How reinsurance triggers multi-layer insurance policies
To put things into perspective, a large insurance company may not have to take the reinsurance route because they alone can cover the total risk on a large property or group of properties. Companies that might not be able to cover the risk on their own may offer layered policies to commercial property owners. Some insurance companies will get reinsured themselves to lower risk. Reinsurance is reinforcement for insurance companies. Multi-layer insurance policies are the byproduct of the insurance company’s participation in reinsurance.
COMMERCIAL PROPERTY OWNERS
Many hoteliers and multi-family property investors don’t have just one policy in their insurance policies. If one company assumed the risk on its own and some type of catastrophic event occurred, the damages could bankrupt the insurance company and possibly not cover the loss for the insured.
With reinsurance, a broker puts together an insurance plan. Insurers can buy into the policy by offering, say, 20% of the coverage and sharing the premium. In the case of a claim, each insurance partner is responsible for its portion of the policy.
For a hotelier, having a multi-layered policy can mean adequate coverage that may come with a better rate. On the claim side, it takes longer because an adjuster from every insurance company must come out to assess damage. Once the primary adjuster decides on the scope of the damage, they must hand it over to the second adjuster and so on. Each insurer must write a check, which makes payments slower.
After Hurricane Sally in 2020, large insurance companies didn’t want to insure condos on the water. Condos were required to have secondhand carriers and, in many cases, had four, five, or six layers in their policy. Claims were taking more than 90 days to solve.
A public adjuster is needed in cases such as these, so you don’t wind up trying to convince several people on the scope of damages repeatedly.
RISK IN LAYERED POLICIES
If an insurance company has 20% of a $10 million policy and the loss is $5 million, once you get past the first $2 million, the insured must go through the same process of adjustment with carriers 2, 3, and so on. Things can get complicated at this point because once $2 million in damages has been surpassed, carrier 1 may not want to pay a consulting firm to prove $5 million in damages. After $2 million, they pay their portion and move on.
This may work out fine for carrier 1, but they did not do what was needed for the next carrier to take over.
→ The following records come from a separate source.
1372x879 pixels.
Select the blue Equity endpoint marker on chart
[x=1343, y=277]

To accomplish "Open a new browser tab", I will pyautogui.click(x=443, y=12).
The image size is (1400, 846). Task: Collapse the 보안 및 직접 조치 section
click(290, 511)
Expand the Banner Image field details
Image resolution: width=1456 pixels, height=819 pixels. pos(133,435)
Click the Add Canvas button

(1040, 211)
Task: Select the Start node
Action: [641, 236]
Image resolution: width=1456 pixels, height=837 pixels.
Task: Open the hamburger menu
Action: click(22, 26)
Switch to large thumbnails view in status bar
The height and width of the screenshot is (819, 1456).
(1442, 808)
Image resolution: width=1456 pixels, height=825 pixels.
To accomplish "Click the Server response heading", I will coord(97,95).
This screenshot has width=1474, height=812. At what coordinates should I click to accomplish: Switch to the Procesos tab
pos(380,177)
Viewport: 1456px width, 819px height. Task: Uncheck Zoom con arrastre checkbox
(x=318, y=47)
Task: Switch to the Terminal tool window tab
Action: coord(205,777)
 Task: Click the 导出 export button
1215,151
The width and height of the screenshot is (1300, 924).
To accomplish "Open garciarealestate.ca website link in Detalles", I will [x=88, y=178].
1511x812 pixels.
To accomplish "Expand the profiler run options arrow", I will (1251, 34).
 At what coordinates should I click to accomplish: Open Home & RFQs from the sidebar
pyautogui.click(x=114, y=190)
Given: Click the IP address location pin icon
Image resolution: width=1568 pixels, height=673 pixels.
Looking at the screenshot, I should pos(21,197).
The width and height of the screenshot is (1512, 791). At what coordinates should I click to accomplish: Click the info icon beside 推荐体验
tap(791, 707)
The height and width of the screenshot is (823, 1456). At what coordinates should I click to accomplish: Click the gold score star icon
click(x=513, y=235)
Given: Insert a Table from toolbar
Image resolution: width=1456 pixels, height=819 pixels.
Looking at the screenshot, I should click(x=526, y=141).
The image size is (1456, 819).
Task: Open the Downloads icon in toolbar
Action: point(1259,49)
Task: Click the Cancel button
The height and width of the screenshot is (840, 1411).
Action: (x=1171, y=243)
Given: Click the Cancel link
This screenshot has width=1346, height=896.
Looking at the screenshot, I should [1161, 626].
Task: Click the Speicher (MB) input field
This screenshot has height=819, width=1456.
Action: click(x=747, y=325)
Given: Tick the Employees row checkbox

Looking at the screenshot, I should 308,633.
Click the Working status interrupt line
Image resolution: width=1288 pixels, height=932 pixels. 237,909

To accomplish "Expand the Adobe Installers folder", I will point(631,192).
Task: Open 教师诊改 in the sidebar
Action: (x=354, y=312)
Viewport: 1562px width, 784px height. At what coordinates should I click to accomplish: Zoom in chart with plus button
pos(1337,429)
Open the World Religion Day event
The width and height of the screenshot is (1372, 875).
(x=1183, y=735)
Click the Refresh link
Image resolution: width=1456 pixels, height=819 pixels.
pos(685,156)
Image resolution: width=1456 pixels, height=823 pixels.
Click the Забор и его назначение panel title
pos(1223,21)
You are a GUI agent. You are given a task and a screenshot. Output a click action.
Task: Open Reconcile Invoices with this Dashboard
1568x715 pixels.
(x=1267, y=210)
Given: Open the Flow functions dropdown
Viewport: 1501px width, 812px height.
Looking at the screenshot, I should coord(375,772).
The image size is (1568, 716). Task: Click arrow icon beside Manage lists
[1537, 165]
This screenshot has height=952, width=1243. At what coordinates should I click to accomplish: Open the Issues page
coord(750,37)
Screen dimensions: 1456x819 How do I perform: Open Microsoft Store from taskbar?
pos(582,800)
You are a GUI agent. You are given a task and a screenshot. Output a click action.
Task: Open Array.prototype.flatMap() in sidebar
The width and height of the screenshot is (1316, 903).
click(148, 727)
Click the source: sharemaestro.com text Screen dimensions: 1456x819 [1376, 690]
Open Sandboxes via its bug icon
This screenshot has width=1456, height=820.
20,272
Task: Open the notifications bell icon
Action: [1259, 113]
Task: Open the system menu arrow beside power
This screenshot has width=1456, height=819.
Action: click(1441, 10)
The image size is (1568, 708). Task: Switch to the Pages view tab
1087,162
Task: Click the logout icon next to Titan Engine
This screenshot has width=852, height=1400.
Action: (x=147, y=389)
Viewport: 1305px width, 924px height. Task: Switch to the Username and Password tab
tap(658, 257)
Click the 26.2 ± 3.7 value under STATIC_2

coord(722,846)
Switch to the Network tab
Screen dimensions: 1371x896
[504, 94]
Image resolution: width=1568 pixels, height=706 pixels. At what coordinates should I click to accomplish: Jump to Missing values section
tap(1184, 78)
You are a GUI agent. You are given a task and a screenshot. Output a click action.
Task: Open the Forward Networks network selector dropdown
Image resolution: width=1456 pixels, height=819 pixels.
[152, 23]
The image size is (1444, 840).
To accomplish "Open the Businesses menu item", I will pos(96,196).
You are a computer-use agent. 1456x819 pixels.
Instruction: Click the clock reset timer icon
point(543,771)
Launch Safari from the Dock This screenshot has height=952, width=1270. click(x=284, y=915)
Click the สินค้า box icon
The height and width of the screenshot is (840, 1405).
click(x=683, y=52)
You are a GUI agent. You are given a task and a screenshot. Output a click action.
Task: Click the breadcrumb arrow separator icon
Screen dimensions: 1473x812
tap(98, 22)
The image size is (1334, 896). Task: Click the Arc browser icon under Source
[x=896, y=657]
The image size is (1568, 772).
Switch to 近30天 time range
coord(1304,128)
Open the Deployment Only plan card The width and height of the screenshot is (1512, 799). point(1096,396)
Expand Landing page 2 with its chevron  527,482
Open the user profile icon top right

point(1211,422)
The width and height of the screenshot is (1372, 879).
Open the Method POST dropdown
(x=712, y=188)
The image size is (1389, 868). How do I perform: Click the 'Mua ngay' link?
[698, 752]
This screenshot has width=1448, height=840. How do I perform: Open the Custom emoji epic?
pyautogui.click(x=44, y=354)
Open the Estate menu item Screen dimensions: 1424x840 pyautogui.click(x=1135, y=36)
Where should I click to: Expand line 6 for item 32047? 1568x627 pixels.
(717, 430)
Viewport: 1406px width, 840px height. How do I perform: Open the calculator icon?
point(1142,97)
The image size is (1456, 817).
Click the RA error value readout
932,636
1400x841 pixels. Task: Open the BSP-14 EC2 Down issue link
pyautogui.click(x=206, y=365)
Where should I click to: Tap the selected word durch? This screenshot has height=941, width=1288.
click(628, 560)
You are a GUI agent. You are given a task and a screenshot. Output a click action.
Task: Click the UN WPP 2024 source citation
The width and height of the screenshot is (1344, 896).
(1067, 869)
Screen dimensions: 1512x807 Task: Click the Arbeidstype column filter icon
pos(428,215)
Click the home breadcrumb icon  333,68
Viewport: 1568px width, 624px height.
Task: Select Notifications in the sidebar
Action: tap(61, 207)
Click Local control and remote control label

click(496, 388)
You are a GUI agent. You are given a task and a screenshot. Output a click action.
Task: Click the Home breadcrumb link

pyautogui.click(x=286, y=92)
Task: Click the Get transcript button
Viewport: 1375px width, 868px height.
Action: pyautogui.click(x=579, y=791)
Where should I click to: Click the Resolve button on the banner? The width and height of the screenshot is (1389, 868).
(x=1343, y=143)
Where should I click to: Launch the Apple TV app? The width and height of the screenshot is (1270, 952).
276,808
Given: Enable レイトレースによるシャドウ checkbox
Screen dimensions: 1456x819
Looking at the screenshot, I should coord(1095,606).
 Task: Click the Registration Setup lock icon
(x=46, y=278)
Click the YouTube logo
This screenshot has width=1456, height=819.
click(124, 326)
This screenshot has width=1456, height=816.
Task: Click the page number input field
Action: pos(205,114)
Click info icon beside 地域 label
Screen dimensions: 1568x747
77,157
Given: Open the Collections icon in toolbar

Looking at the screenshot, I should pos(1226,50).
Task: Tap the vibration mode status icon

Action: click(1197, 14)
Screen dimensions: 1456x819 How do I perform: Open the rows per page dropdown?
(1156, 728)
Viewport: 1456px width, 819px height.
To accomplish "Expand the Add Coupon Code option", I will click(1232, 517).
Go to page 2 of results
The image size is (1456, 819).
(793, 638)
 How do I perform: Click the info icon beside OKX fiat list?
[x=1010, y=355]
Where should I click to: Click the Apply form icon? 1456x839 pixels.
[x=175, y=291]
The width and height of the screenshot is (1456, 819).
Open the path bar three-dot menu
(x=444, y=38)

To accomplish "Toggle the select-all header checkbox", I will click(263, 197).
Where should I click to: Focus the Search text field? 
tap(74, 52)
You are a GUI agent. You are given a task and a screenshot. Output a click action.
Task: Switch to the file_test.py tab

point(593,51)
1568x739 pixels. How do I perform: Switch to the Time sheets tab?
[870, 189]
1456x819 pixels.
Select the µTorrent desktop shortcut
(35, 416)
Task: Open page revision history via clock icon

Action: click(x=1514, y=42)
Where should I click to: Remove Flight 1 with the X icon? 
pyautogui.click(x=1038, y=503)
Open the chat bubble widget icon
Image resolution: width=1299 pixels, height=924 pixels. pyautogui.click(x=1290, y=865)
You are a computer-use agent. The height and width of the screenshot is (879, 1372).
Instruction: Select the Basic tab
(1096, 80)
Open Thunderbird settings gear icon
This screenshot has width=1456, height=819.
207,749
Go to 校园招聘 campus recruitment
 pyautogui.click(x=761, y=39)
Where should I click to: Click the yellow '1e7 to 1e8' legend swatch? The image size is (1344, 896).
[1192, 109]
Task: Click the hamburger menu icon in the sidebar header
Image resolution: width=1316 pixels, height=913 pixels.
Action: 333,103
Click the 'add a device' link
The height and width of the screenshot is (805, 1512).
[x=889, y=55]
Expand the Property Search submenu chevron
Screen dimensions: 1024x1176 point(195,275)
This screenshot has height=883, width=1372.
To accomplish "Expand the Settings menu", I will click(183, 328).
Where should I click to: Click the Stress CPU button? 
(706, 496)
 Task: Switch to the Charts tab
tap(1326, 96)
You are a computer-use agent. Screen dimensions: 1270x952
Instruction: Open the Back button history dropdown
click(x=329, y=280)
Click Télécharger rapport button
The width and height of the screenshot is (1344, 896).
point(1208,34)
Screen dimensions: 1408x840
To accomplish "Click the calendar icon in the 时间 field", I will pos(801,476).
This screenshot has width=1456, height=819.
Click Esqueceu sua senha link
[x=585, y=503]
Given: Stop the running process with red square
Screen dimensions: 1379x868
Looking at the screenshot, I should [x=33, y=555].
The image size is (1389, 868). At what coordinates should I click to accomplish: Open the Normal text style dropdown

Carrier 2 must assign its own adjuster and restart the process since carrier 1 didn’t prepare a proper estimate as they knew the claim exceeded $2 million.
When dealing with a multi-layer policy, the first question to ask is, “Which insurance adjuster is going to take the lead?”
Then, pick one company, usually the one with most risk, to run the claim. All the other insurance adjusters are then copied on developments via email. That way, you can prevent arguments coming out of left field. All bases are covered early on, and everything is properly documented to avoid the inevitable comments of “Where was this documented?” or “We’re not paying for that!”